[Brief]
Return all of the entries word for word, but omit the pictures they contain.

[Stored records]

▬▬▬▬▬▬▬▬▬▬

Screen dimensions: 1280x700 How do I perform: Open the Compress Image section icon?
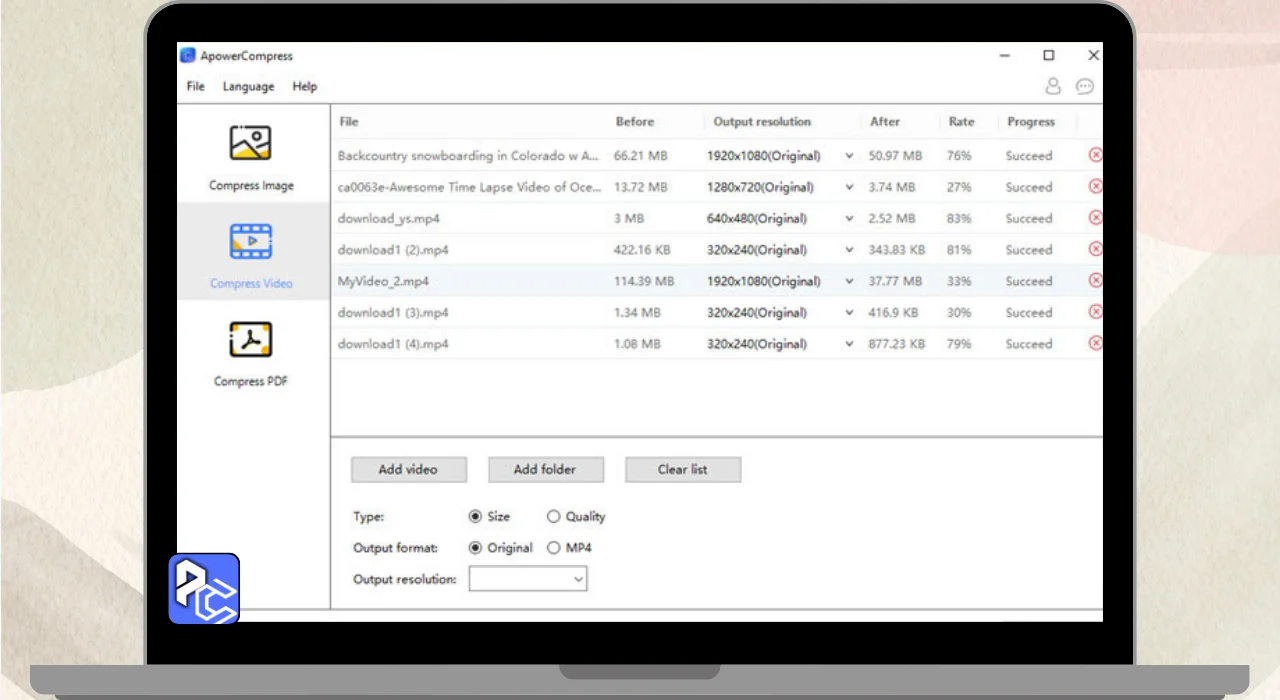(x=250, y=145)
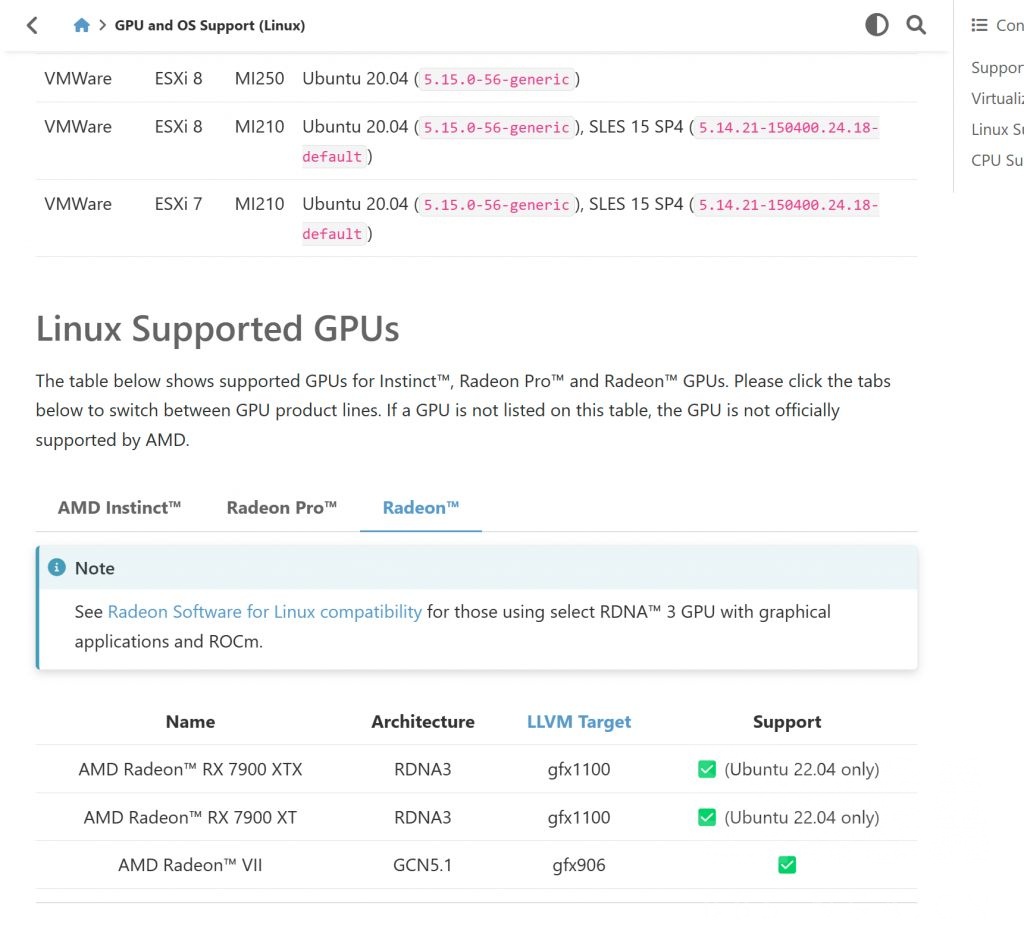Click the GPU and OS Support breadcrumb title

click(210, 25)
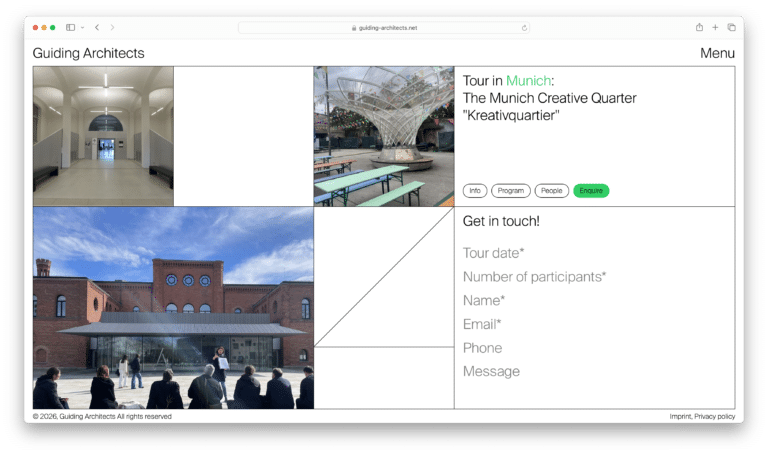Image resolution: width=768 pixels, height=455 pixels.
Task: Open the Share icon in the toolbar
Action: 699,27
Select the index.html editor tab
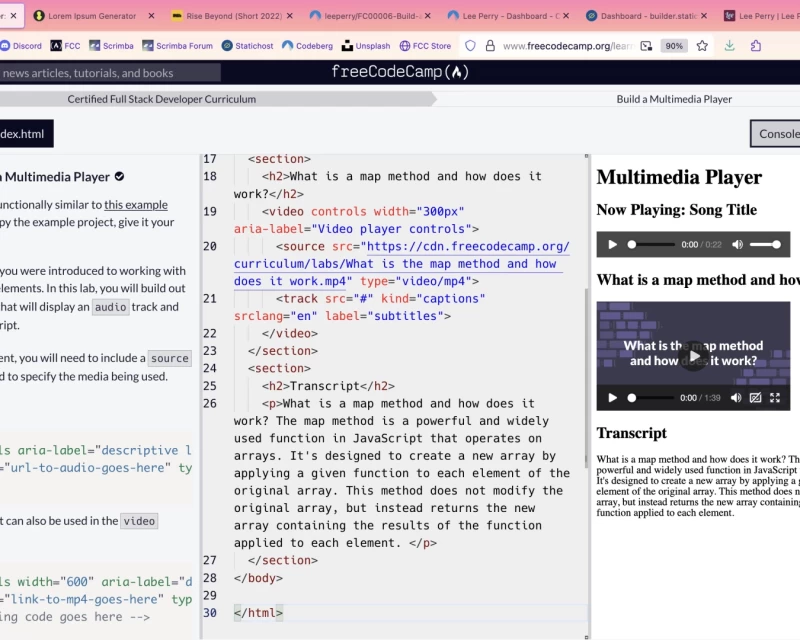The image size is (800, 640). [25, 133]

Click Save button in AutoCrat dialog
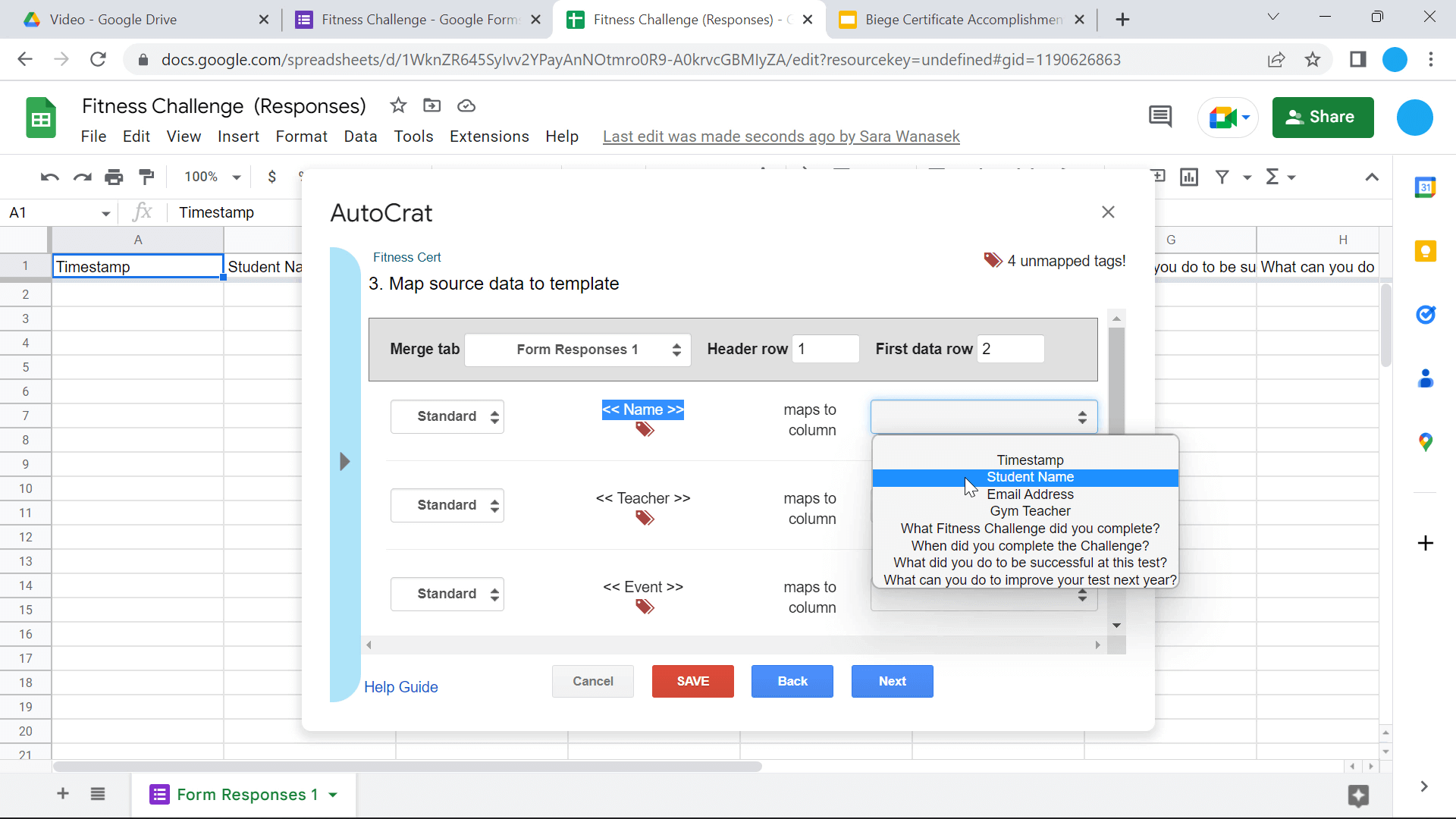[693, 681]
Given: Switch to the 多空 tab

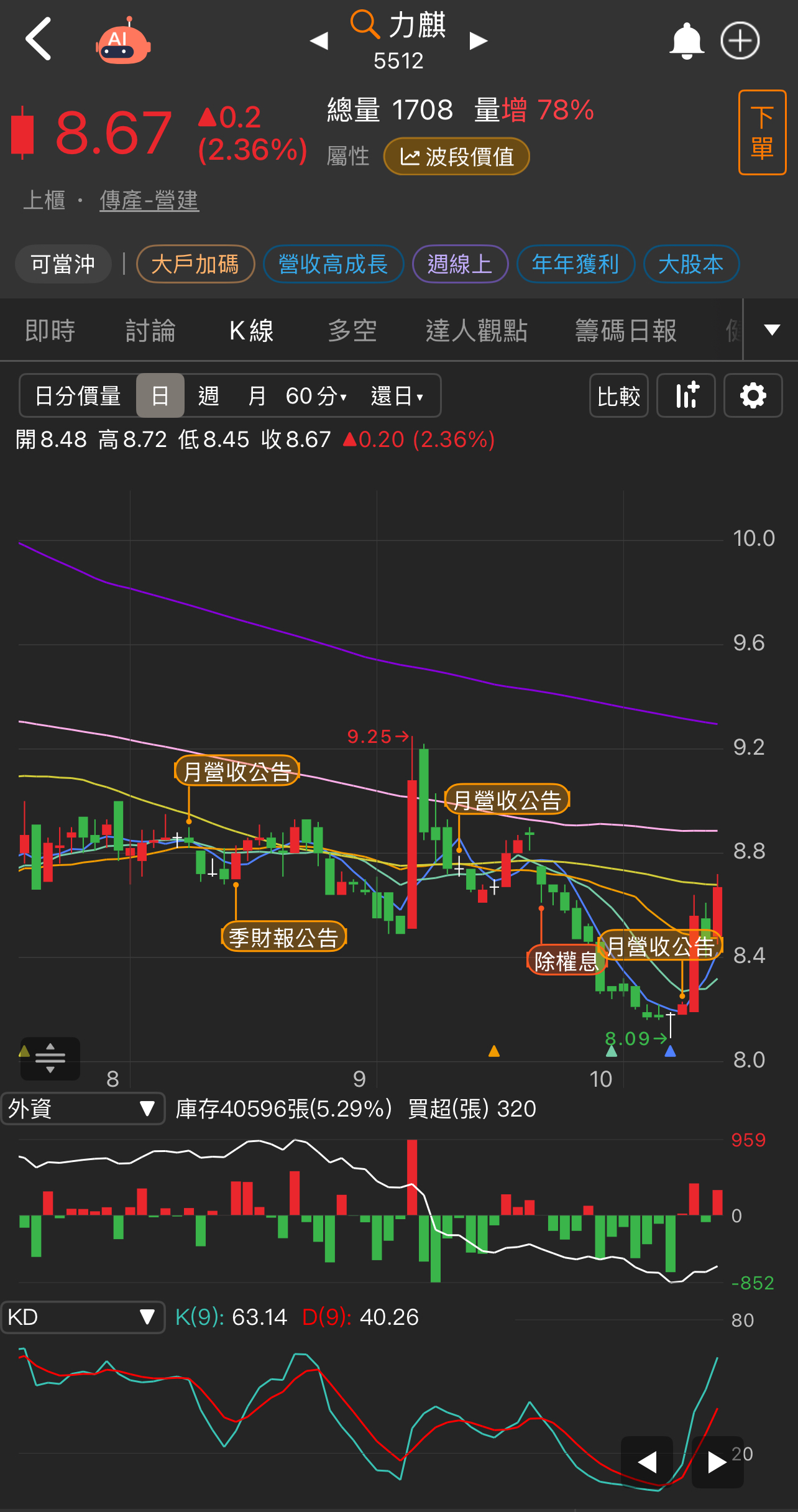Looking at the screenshot, I should tap(352, 330).
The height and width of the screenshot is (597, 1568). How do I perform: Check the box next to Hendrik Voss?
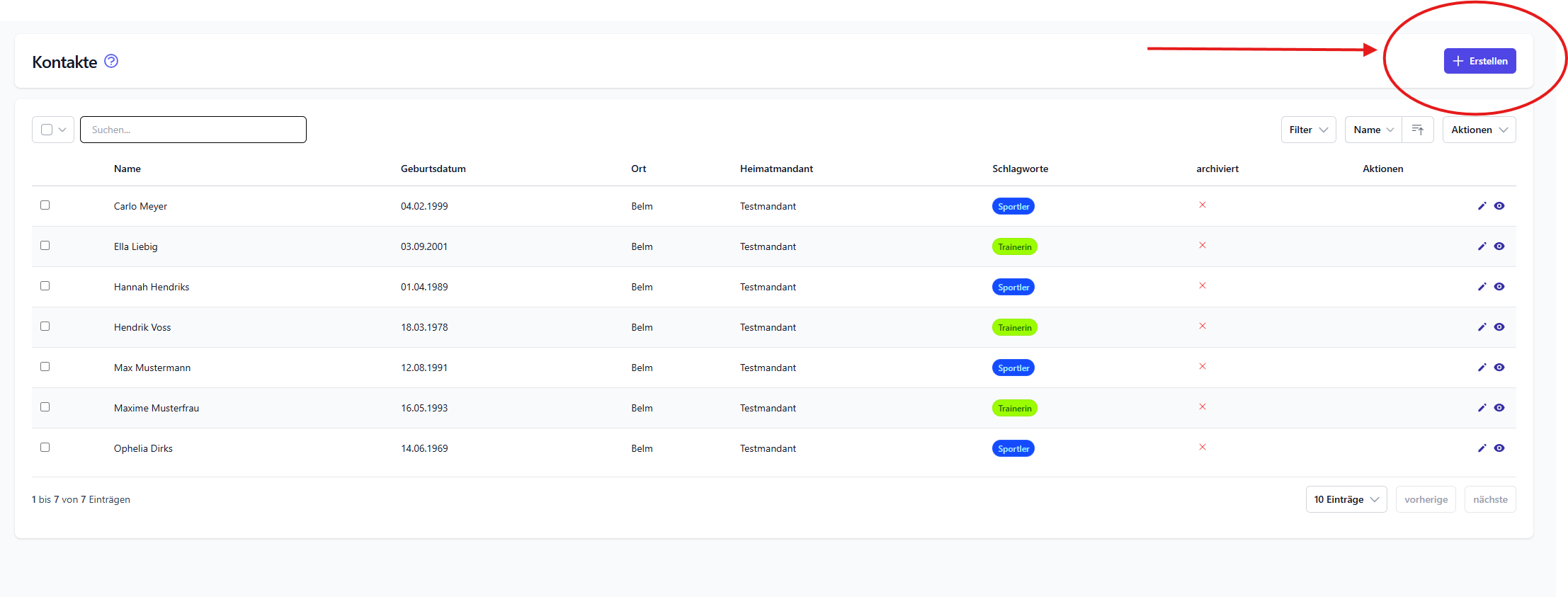(45, 326)
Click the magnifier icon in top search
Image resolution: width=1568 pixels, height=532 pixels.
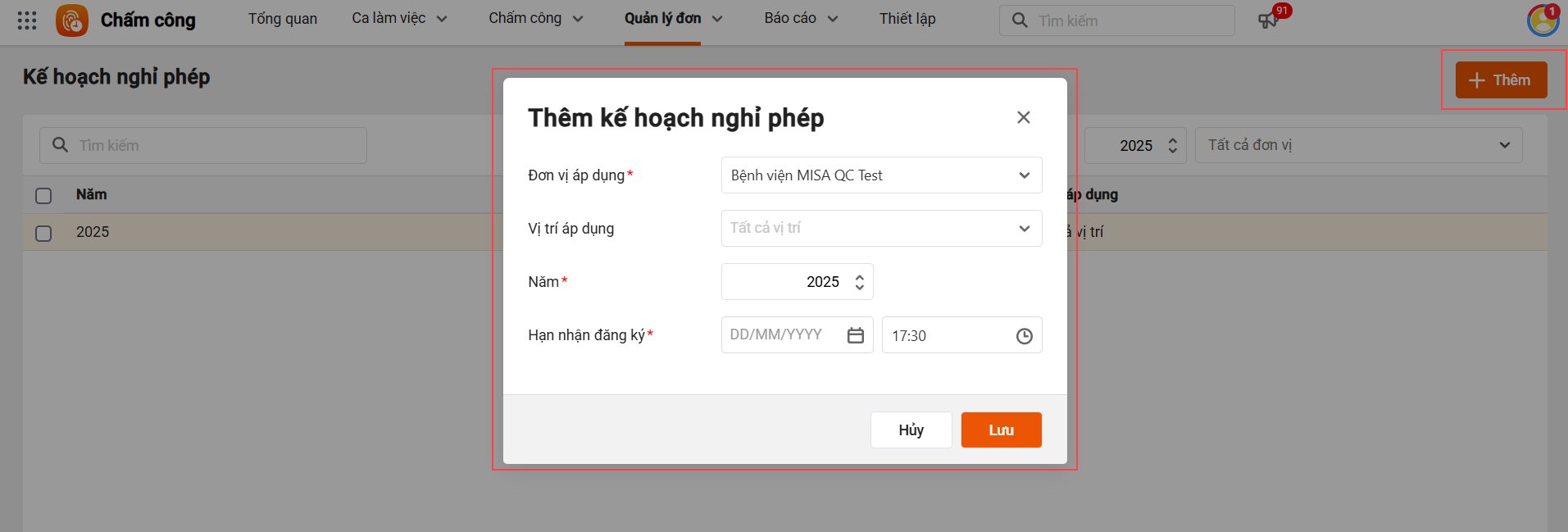[1020, 20]
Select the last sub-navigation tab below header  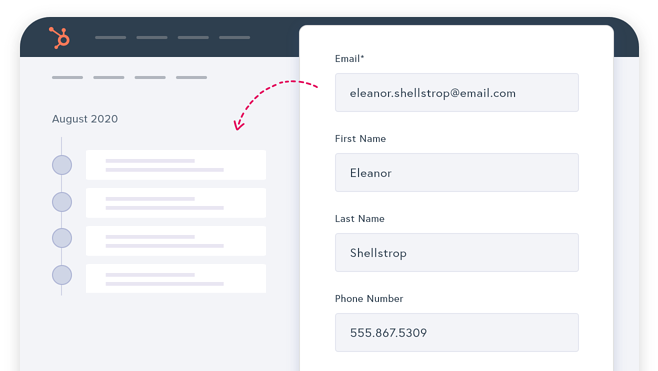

▬▬▬▬▬▬▬▬▬▬

[Task result]
Screen dimensions: 1280x700 How do I perform: Open the Compress Image section icon?
(x=250, y=145)
Click the GPU and OS Support breadcrumb title

click(210, 25)
Image resolution: width=768 pixels, height=455 pixels.
Task: Open the Share icon in the toolbar
Action: 699,27
Select the index.html editor tab
The image size is (800, 640). [25, 133]

Click Save button in AutoCrat dialog
[693, 681]
Given: Switch to the 多空 tab

Looking at the screenshot, I should tap(352, 330).
The height and width of the screenshot is (597, 1568). How do I perform: Check the box next to Hendrik Voss?
(45, 326)
Click the magnifier icon in top search
Image resolution: width=1568 pixels, height=532 pixels.
[1020, 20]
Select the last sub-navigation tab below header  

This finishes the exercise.